L’associazione dei consumatori ha inoltre evidenziato come questi aumenti si verifichino nonostante una sostanziale stabilità delle quotazioni petrolifere, con il Brent cresciuto del 4% rispetto ai valori di fine dicembre ma comunque lontano dai picchi registrati in passato. Questa discrepanza tra quotazioni internazionali e prezzi alla pompa solleva interrogativi sulla trasparenza del mercato italiano e sull’efficacia dei meccanismi di controllo dei prezzi. Le modifiche alle accise introdotte con decreto interministeriale del 15 maggio, che prevedono un aumento di 1,5 centesimi al litro sul gasolio e una riduzione di pari entità sulla benzina, contribuiscono ulteriormente alla complessità del quadro tariffario.
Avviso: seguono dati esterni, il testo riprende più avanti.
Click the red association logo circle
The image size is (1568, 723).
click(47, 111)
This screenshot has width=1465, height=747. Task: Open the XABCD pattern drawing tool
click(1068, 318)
Il rischio di impennata dei prezzi si inserisce in un contesto caratterizzato da crescenti difficoltà strutturali del settore della distribuzione carburanti, con numerosi impianti che stanno affrontando crisi operative e logistiche. La situazione più emblematica riguarda la rete Europam, dove centinaia di stazioni di servizio nelle province di Torino, Cuneo e Biella sono rimaste a secco per cinque giorni consecutivi, provocando perdite economiche ingenti per i gestori e disagi significativi per gli automobilisti. Questi episodi evidenziano la fragilità di un sistema distributivo che fatica a garantire la continuità del servizio, amplificando i rischi legati alla volatilità dei prezzi.
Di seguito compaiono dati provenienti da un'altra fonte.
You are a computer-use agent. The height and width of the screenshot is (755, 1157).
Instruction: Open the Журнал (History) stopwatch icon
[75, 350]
La crisi del settore si manifesta anche attraverso la chiusura di aree di servizio autostradali per difficoltà economiche, un fenomeno senza precedenti che testimonia la pressione sui margini operativi dei gestori. Le associazioni di categoria denunciano margini sempre più ridotti e costi crescenti, mentre la mancanza di investimenti infrastrutturali rischia di compromettere la qualità del servizio offerto agli automobilisti. Questo scenario di instabilità strutturale potrebbe amplificare gli effetti di eventuali shock esterni sui prezzi, rendendo il mercato più vulnerabile a improvvise impennate tariffarie.
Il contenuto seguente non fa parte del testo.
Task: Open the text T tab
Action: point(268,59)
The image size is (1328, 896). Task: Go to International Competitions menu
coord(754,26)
L’analisi delle prospettive future del mercato dei carburanti evidenzia molteplici fattori di rischio che potrebbero determinare un’impennata dei prezzi nei prossimi mesi. Le crescenti tensioni geopolitiche in Medio Oriente rappresentano il principale elemento di instabilità, con il potenziale di provocare interruzioni nelle forniture energetiche che si rifletterebbero immediatamente sui prezzi alla pompa. Parallelamente, l’incertezza economica globale e i conflitti commerciali tra le superpotenze stanno creando un clima di volatilità che favorisce la speculazione sui mercati energetici.

Gli esperti del settore evidenziano come l’incremento del gas naturale liquefatto a discapito del gas tradizionale esponga il mercato energetico a maggiori rischi geopolitici rispetto al passato. Le variabili macroeconomiche, comprese le politiche monetarie delle banche centrali e l’evoluzione dell’inflazione, potrebbero inoltre influenzare significativamente i prezzi delle materie prime energetiche. In questo contesto, le famiglie italiane rischiano di dover affrontare una stangata che potrebbe superare i 400 euro all’anno per nucleo familiare, considerando sia gli effetti diretti sui rifornimenti sia quelli indiretti legati ai maggiori costi di trasporto delle merci.

Le associazioni dei consumatori sollecitano interventi governativi per mitigare l’impatto dei rincari, proponendo misure come la riduzione delle accise, l’introduzione di un’accisa mobile proporzionale alle quotazioni internazionali e la sterilizzazione dell’IVA sui carburanti. Tuttavia, il governo ha evidenziato i costi elevati di tali interventi, stimando in un miliardo di euro al mese il costo della riduzione delle accise sulla benzina. La ricerca di un equilibrio tra sostenibilità fiscale e tutela del potere d’acquisto delle famiglie rappresenta una delle sfide principali che le istituzioni dovranno affrontare per gestire il rischio di una significativa impennata dei prezzi dei carburanti.